Disjoint sets, also known as Union-Find data structures, are a foundational concept in computer science. They are used to solve problems related to grouping, connectivity, and partitioning efficiently. In this guide, we’ll break down the key components of disjoint sets, discuss optimizations, and explore their real-world applications.
What Are Disjoint Sets?
In the context of disjoint sets (Union-Find), sets refer to collections of elements that are mutually exclusive, meaning that each element belongs to exactly one set, and no element can belong to multiple sets at the same time.
A set is a group of connected elements. For example:
• {1, 2, 3} is a set where 1 is the root.
• {4, 5, 6, 7} is a set where 4 is the root.
These sets are disjoint because no element belongs to more than one set. This concept underpins the Union-Find data structure.
Disjoint sets are used to manage a collection of non-overlapping subsets. The primary operations are:
1. Find(x): Determines the representative (or root) of the subset containing x.
2. Union(x, y): Merges the subsets containing x and y into a single subset.
These operations are designed to be efficient, especially for problems involving grouping or connectivity.
Key Concepts in Disjoint Sets
Parent Array
- The “parent” is an essential concept used to represent the hierarchy of subsets. Each element in the structure has a parent that points to another element in the same set. This relationship determines how subsets are grouped and allows efficient querying and merging of the sets.
Path Compression
- Traversing the tree to find the root can by inefficient if the tree is deep. Path compression flattens the tree by pointing all nodes along the traversal path directly to the root, speeding up future queries.
Union by Rank
• To keep the tree shallow, always attach the smaller tree under the root of the larger tree.
How to Implement Disjoint Sets
Basic Implementation
Here’s a simple example to get started:
int[] parent = new int[n];
for (int i = 0; i < n; i++) {
parent[i] = i; // Each element is its own parent initially
}
- This initialization step is the foundation of the Disjoint Set data structure
- The for loop iterates through all elements.
- For each element i, it sets parent[i] = i.
- This means each element belongs to its own set, making it the root of its set.
Find Operation
int find(int x) {
if(parent[x] != x) {
parent[x] = find(parent[x]);
}
return parent[x];
}
The find operation answers one key question:
“Which set does this element belong to?”
- Each set has a representative (also called the root), which uniquely identifies the set.
- The Find operation tells you who the representative of the set is for a given element.

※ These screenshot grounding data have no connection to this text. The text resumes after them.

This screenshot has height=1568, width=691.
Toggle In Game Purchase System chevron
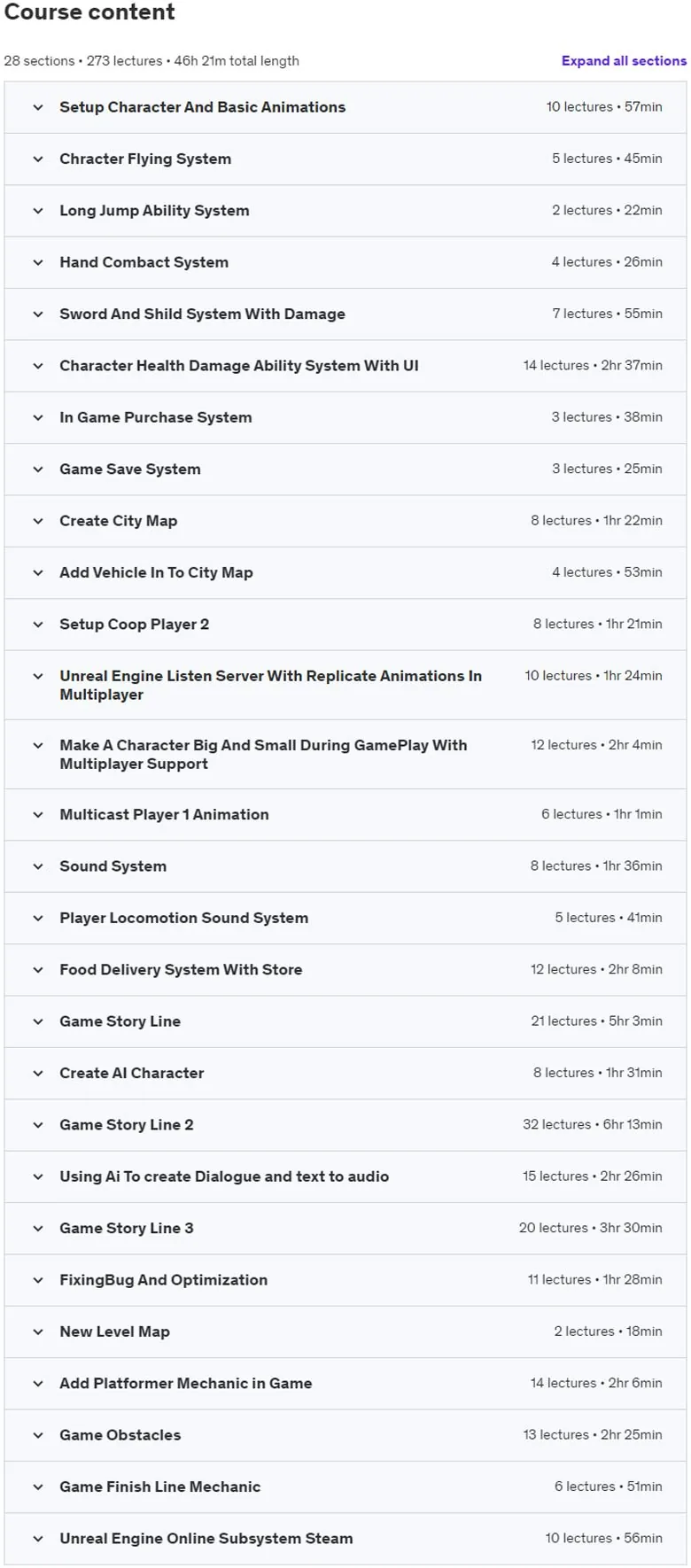point(38,417)
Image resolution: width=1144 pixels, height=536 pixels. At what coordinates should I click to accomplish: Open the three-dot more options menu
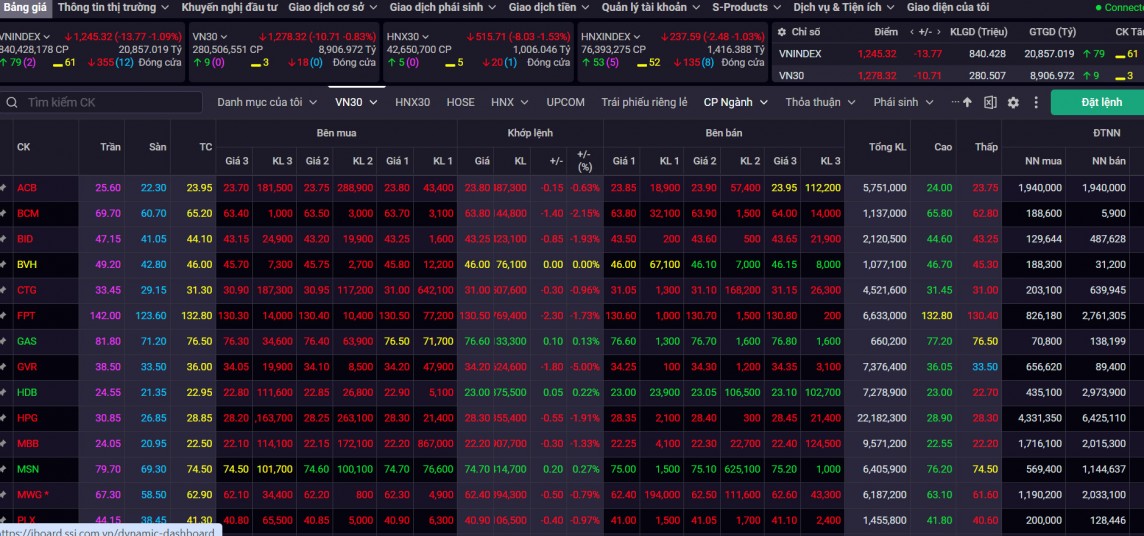click(x=1036, y=102)
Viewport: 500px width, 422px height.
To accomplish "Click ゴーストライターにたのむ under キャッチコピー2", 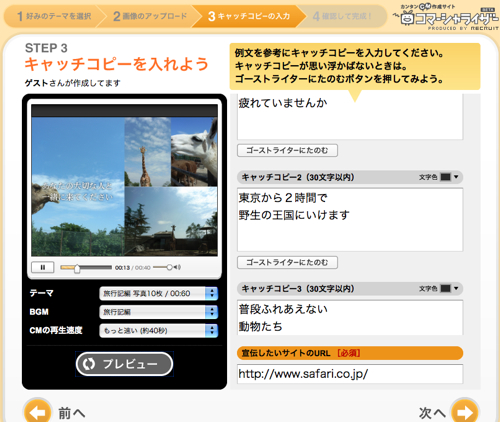I will [287, 262].
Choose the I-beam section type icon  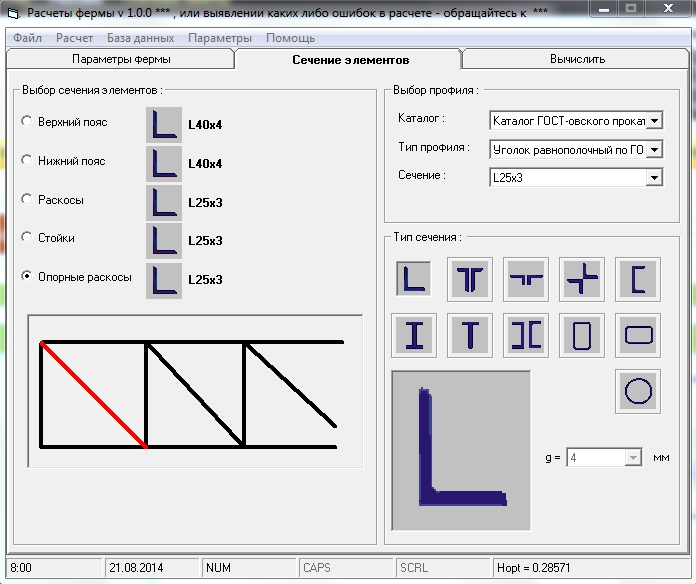pyautogui.click(x=414, y=334)
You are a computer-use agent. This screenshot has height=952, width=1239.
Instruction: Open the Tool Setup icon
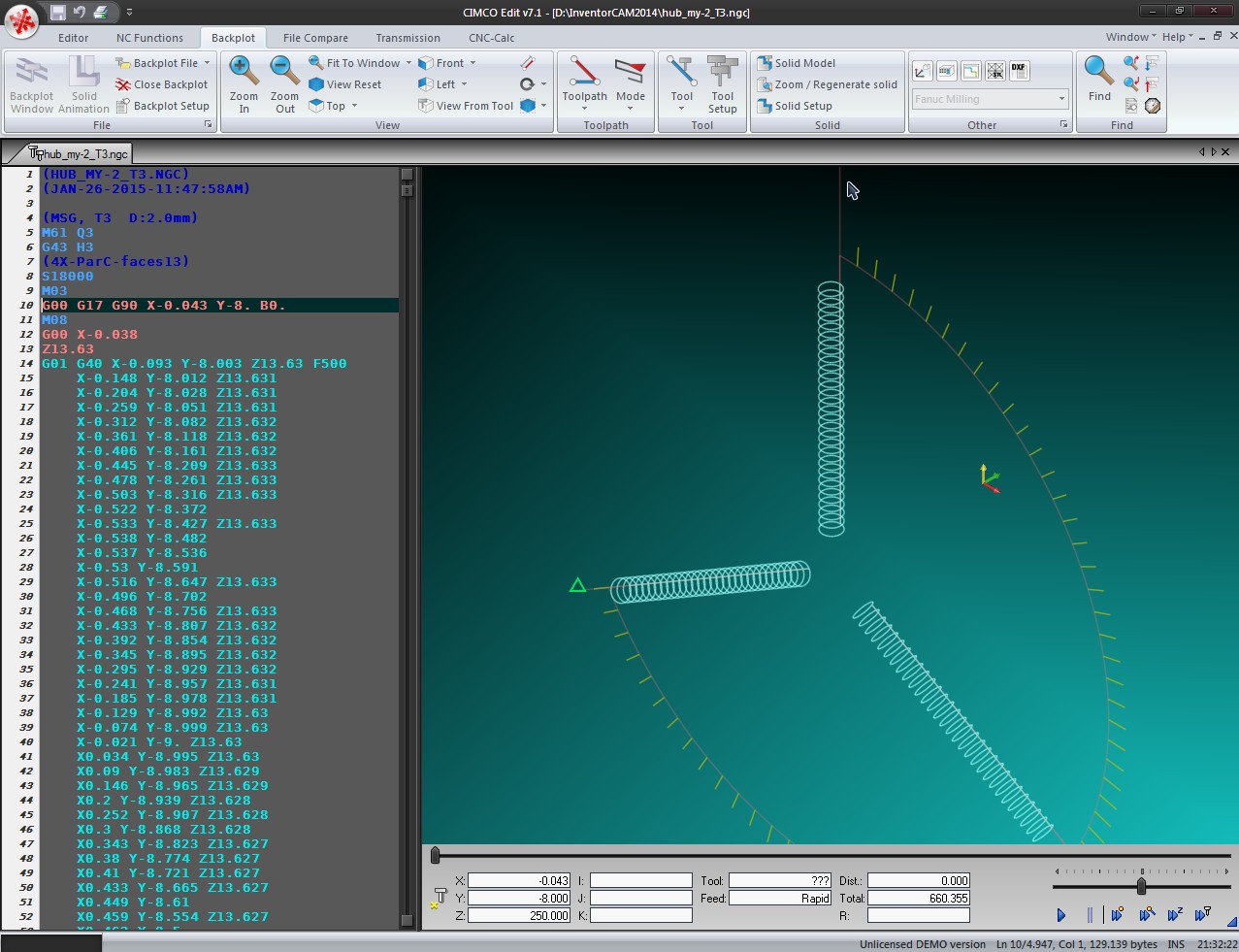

- To determine this, the operation follows the “parent pointers” of the element until it reaches the root of the set.
Union Operation (Without Optimization)
void union(int x, int y) {
int rootX = find(x);
int rootY = find(y);
if (rootX != rootY) {
parent[rootY] = rootX; // Merge subsets
}
}
The union operation primary purpose is to merge two subsets into a single subset.
- Find the roots of both elements
The first step is to determine which sets x and y currently belong to by finding their respective roots using the find operation.
- If x and y already belong to the same set, the union operation does nothing, as they are already connect.
- If they belong to different sets, we proceed to merge them.
2. Merge the Sets
• Simply make one root point to the other root. This can lead to imbalanced trees, increasing the time complexity of future operations.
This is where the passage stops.